### Given instruction
Render the entries from the line containing "The image size" through the line containing "Click the QC", both included, as a two-column CSV with the header columns instruction and response. Give one row per entry, with its text and its answer each enclosed in a single quoted field and any line breaks replaced by spaces.

### Data records
◆ ◆ ◆

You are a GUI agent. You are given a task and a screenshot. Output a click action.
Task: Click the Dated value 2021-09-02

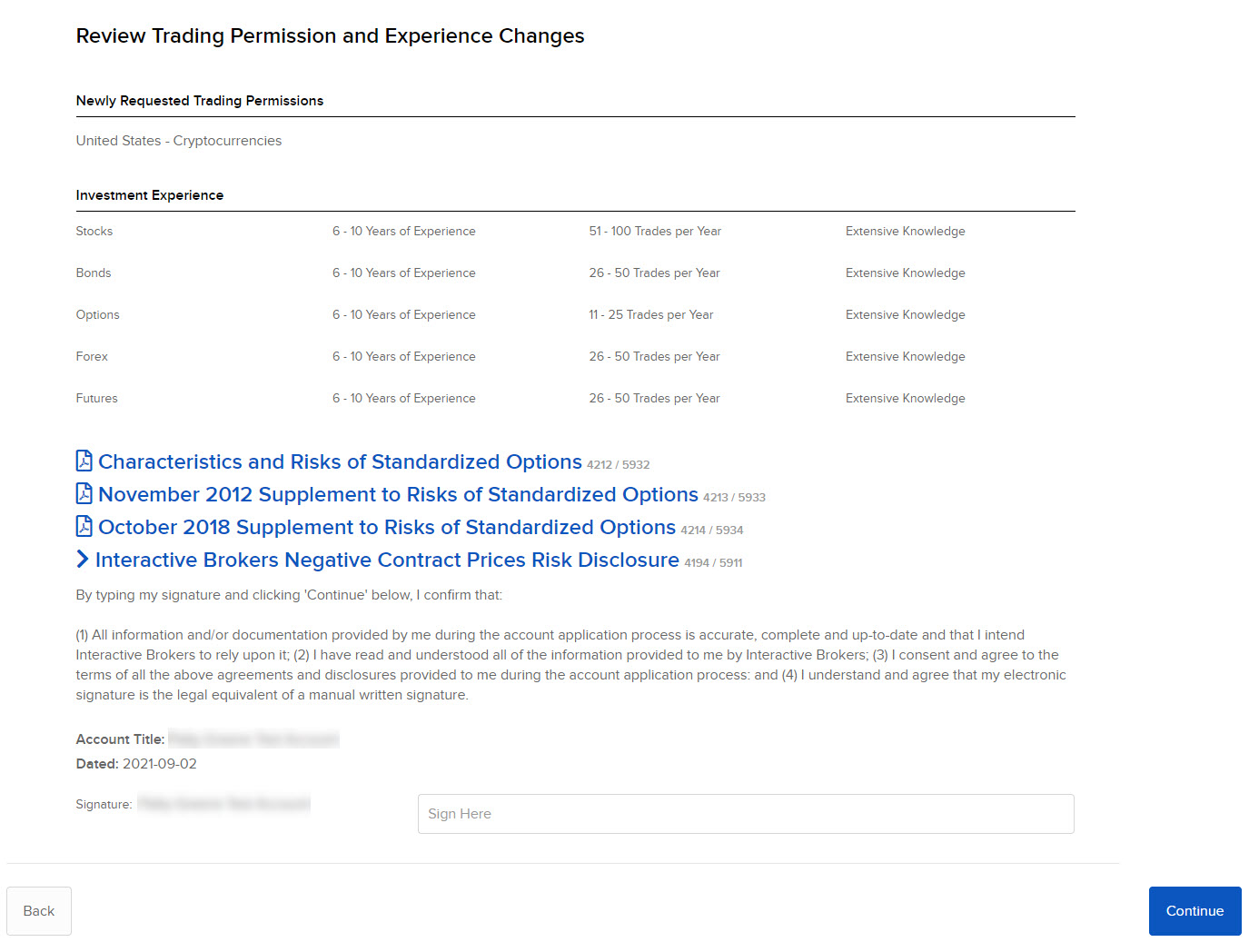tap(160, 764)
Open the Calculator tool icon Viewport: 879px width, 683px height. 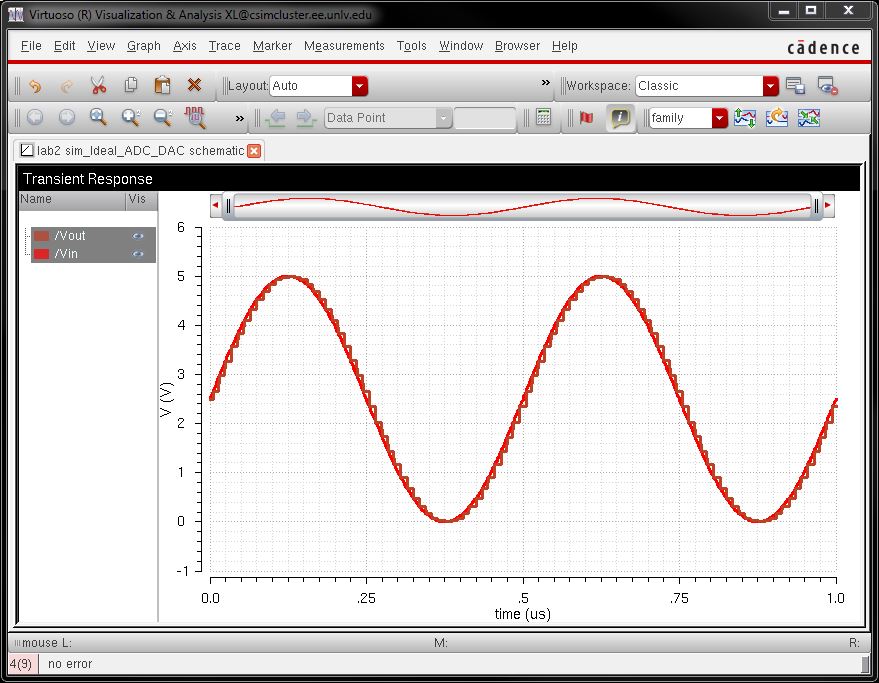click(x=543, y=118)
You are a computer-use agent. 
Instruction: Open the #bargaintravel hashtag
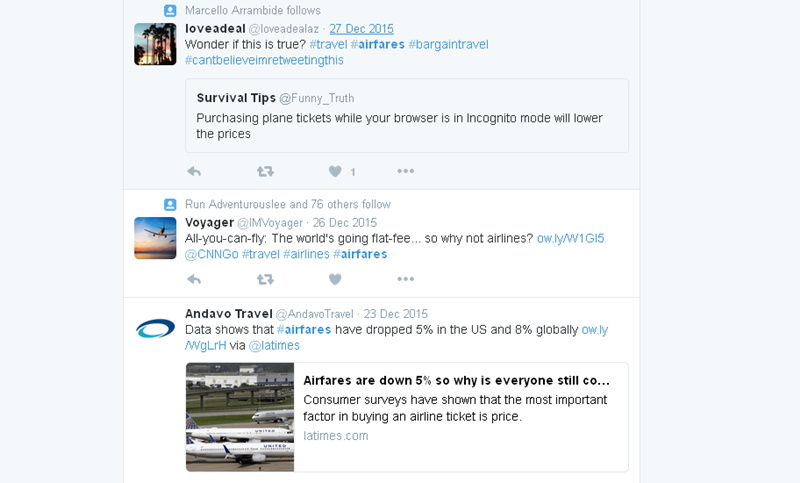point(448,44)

◆ ◆ ◆

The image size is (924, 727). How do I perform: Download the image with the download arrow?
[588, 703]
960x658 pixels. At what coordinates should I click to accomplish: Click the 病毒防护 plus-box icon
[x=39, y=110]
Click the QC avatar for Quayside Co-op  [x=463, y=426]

◆ ◆ ◆

### Result
instruction,response
"The image size is (924, 727). How do I perform: Download the image with the download arrow?","[588, 703]"
"960x658 pixels. At what coordinates should I click to accomplish: Click the 病毒防护 plus-box icon","[x=39, y=110]"
"Click the QC avatar for Quayside Co-op","[x=463, y=426]"